**Exercise brief:** Transcribe all the records with complete accuracy.

###

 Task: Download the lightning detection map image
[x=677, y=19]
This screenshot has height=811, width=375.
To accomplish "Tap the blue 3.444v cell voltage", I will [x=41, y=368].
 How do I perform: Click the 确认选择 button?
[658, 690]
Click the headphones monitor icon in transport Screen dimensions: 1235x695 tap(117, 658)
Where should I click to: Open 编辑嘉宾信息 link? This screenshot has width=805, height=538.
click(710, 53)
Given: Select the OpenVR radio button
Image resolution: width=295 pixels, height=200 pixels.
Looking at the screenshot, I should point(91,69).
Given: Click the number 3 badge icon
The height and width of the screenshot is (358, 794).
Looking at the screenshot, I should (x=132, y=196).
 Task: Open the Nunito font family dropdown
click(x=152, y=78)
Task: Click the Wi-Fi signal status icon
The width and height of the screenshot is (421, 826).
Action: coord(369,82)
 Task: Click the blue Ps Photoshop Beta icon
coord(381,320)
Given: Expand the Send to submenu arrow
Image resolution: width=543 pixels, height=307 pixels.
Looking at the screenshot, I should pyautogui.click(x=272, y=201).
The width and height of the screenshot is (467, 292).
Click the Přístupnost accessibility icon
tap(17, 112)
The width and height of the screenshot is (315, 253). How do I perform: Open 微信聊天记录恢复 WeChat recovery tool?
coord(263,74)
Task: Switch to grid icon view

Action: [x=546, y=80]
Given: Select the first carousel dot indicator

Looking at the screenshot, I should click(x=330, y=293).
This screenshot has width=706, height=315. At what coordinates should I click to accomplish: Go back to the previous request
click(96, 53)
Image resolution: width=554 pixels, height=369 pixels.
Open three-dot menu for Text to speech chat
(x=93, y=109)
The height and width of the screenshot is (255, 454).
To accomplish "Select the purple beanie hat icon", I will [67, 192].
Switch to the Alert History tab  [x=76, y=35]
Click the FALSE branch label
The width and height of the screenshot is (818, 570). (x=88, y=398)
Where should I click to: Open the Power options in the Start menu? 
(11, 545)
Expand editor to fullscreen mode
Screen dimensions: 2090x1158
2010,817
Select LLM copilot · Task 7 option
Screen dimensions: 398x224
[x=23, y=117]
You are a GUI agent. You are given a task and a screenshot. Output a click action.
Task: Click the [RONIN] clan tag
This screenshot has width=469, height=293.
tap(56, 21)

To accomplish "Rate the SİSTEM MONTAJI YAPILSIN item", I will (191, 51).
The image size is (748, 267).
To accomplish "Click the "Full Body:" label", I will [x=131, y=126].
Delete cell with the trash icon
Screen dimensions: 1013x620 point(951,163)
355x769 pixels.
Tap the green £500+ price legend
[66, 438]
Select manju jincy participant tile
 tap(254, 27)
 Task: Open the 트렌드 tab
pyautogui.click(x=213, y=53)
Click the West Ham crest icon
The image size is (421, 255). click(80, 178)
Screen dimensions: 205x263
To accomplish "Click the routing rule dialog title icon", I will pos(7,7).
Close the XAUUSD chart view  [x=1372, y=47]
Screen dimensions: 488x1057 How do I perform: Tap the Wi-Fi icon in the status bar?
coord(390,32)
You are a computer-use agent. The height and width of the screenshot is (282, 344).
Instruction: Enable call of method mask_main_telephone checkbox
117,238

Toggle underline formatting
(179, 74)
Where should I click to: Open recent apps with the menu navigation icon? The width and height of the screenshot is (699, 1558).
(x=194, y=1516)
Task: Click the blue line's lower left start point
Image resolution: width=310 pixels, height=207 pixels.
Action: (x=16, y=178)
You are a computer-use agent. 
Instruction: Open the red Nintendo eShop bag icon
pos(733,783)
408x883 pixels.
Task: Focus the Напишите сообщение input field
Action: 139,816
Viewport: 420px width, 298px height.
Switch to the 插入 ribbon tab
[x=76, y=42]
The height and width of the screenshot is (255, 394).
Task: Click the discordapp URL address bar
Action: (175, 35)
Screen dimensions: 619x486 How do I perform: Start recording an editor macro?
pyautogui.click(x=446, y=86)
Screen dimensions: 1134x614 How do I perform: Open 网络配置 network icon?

###

**Written solution:**
 Task: Download the lightning detection map image
[x=677, y=19]
This screenshot has height=811, width=375.
To accomplish "Tap the blue 3.444v cell voltage", I will [x=41, y=368].
 How do I perform: Click the 确认选择 button?
[658, 690]
Click the headphones monitor icon in transport Screen dimensions: 1235x695 tap(117, 658)
Where should I click to: Open 编辑嘉宾信息 link? This screenshot has width=805, height=538.
click(710, 53)
Given: Select the OpenVR radio button
Image resolution: width=295 pixels, height=200 pixels.
Looking at the screenshot, I should point(91,69).
Given: Click the number 3 badge icon
The height and width of the screenshot is (358, 794).
Looking at the screenshot, I should (x=132, y=196).
 Task: Open the Nunito font family dropdown
click(x=152, y=78)
Task: Click the Wi-Fi signal status icon
The width and height of the screenshot is (421, 826).
Action: coord(369,82)
 Task: Click the blue Ps Photoshop Beta icon
coord(381,320)
Given: Expand the Send to submenu arrow
Image resolution: width=543 pixels, height=307 pixels.
Looking at the screenshot, I should pyautogui.click(x=272, y=201).
The width and height of the screenshot is (467, 292).
Click the Přístupnost accessibility icon
tap(17, 112)
The width and height of the screenshot is (315, 253). How do I perform: Open 微信聊天记录恢复 WeChat recovery tool?
coord(263,74)
Task: Switch to grid icon view

Action: [x=546, y=80]
Given: Select the first carousel dot indicator

Looking at the screenshot, I should click(x=330, y=293).
This screenshot has width=706, height=315. At what coordinates should I click to accomplish: Go back to the previous request
click(96, 53)
Image resolution: width=554 pixels, height=369 pixels.
Open three-dot menu for Text to speech chat
(x=93, y=109)
The height and width of the screenshot is (255, 454).
To accomplish "Select the purple beanie hat icon", I will [67, 192].
Switch to the Alert History tab  [x=76, y=35]
Click the FALSE branch label
The width and height of the screenshot is (818, 570). (x=88, y=398)
Where should I click to: Open the Power options in the Start menu? 
(11, 545)
Expand editor to fullscreen mode
Screen dimensions: 2090x1158
2010,817
Select LLM copilot · Task 7 option
Screen dimensions: 398x224
[x=23, y=117]
You are a GUI agent. You are given a task and a screenshot. Output a click action.
Task: Click the [RONIN] clan tag
This screenshot has width=469, height=293.
tap(56, 21)

To accomplish "Rate the SİSTEM MONTAJI YAPILSIN item", I will (191, 51).
The image size is (748, 267).
To accomplish "Click the "Full Body:" label", I will [x=131, y=126].
Delete cell with the trash icon
Screen dimensions: 1013x620 point(951,163)
355x769 pixels.
Tap the green £500+ price legend
[66, 438]
Select manju jincy participant tile
 tap(254, 27)
 Task: Open the 트렌드 tab
pyautogui.click(x=213, y=53)
Click the West Ham crest icon
The image size is (421, 255). click(80, 178)
Screen dimensions: 205x263
To accomplish "Click the routing rule dialog title icon", I will pos(7,7).
Close the XAUUSD chart view  [x=1372, y=47]
Screen dimensions: 488x1057 How do I perform: Tap the Wi-Fi icon in the status bar?
coord(390,32)
You are a computer-use agent. The height and width of the screenshot is (282, 344).
Instruction: Enable call of method mask_main_telephone checkbox
117,238

Toggle underline formatting
(179, 74)
Where should I click to: Open recent apps with the menu navigation icon? The width and height of the screenshot is (699, 1558).
(x=194, y=1516)
Task: Click the blue line's lower left start point
Image resolution: width=310 pixels, height=207 pixels.
Action: (x=16, y=178)
You are a computer-use agent. 
Instruction: Open the red Nintendo eShop bag icon
pos(733,783)
408x883 pixels.
Task: Focus the Напишите сообщение input field
Action: 139,816
Viewport: 420px width, 298px height.
Switch to the 插入 ribbon tab
[x=76, y=42]
The height and width of the screenshot is (255, 394).
Task: Click the discordapp URL address bar
Action: (175, 35)
Screen dimensions: 619x486 How do I perform: Start recording an editor macro?
pyautogui.click(x=446, y=86)
Screen dimensions: 1134x614 How do I perform: Open 网络配置 network icon?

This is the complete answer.